START Data section

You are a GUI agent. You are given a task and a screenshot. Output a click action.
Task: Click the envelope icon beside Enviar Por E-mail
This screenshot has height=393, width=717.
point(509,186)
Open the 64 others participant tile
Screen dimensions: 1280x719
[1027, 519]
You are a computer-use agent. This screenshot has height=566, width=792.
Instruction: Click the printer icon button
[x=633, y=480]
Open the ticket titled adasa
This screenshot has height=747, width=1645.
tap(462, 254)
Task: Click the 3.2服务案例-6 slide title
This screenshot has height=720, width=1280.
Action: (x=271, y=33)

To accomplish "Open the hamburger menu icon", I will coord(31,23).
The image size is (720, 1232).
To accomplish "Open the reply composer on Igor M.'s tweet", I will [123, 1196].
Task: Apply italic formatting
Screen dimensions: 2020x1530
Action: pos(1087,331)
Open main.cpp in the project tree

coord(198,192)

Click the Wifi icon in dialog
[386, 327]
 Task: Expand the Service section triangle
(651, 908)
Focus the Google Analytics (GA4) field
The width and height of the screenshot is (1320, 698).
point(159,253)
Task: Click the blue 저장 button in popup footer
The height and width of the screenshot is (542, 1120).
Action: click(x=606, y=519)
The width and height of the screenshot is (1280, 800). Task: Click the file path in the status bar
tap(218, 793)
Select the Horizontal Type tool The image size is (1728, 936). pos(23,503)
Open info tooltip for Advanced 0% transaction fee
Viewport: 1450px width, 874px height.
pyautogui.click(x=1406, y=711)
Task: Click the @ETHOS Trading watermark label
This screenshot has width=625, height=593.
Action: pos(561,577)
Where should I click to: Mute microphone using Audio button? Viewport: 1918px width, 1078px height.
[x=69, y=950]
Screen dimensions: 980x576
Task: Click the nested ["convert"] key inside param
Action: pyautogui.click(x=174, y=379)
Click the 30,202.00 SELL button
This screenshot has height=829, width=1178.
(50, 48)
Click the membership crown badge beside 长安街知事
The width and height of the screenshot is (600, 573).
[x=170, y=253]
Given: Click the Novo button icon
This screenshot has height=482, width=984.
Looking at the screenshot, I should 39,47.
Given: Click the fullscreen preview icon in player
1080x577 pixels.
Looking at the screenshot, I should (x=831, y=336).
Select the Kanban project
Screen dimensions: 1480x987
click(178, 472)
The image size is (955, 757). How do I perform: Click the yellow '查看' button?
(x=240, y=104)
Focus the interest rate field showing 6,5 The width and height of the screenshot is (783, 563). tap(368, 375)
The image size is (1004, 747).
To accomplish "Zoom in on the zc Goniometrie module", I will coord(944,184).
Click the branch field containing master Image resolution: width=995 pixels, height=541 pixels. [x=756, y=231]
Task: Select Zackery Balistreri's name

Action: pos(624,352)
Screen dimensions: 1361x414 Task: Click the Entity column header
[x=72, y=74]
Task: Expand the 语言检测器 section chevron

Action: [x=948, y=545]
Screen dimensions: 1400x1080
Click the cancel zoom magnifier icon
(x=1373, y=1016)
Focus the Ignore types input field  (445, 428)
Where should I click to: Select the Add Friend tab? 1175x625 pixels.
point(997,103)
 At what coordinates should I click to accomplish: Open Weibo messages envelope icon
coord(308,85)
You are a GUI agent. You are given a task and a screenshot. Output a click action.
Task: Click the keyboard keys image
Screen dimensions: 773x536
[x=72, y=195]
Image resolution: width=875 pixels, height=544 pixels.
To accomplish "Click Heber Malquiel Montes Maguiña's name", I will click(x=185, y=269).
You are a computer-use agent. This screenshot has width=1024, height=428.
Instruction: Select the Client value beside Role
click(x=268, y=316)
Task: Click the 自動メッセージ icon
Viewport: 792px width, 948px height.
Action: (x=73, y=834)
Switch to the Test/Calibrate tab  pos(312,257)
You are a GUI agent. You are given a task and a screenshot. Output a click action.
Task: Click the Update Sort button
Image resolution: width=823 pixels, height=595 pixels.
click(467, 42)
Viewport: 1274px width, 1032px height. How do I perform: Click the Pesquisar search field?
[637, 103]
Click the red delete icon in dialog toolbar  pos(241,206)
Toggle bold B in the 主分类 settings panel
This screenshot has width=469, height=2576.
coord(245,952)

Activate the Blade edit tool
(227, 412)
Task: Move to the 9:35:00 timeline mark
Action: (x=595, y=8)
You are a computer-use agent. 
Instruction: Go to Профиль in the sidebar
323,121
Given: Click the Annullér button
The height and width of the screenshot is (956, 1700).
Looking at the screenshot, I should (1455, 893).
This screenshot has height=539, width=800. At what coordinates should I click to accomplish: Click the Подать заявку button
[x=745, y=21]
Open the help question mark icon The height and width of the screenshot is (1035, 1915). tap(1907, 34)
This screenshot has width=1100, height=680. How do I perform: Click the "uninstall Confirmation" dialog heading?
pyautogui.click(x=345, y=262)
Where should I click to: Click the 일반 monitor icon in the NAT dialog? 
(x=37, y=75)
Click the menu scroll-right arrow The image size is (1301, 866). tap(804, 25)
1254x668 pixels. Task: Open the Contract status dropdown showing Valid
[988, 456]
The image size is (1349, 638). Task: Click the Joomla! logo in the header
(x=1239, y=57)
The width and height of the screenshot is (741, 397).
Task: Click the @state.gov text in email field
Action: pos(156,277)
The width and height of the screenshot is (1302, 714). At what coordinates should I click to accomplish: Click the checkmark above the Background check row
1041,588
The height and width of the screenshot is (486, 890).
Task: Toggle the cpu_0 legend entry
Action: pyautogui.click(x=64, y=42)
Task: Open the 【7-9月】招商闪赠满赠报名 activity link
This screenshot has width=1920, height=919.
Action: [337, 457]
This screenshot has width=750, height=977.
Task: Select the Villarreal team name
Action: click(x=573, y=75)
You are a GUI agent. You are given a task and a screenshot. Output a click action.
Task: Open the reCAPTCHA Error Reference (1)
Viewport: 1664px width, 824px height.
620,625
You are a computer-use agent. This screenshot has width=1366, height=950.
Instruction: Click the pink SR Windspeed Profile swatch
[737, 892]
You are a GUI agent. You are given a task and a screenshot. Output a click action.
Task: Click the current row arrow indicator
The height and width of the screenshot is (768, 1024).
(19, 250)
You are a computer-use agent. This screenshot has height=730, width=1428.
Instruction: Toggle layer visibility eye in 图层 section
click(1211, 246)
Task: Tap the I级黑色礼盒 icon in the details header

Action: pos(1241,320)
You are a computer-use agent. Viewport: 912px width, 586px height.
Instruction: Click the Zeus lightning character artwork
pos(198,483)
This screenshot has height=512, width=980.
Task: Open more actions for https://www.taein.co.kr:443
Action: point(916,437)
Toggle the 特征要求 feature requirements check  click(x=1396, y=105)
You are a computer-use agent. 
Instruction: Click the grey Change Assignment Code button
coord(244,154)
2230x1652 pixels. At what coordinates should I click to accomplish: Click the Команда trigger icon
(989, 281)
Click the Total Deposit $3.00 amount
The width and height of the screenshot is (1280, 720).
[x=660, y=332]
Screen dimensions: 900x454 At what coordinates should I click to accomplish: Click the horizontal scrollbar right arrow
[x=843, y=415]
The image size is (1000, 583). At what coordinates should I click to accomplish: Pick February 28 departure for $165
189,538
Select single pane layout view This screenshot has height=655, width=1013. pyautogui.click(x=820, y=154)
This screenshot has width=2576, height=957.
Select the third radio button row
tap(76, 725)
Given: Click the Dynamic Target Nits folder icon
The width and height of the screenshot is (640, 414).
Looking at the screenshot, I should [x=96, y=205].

END Data section

Your task. In the records above, how many lines contain the string "menu"? Reply with the number only.

Response below. 2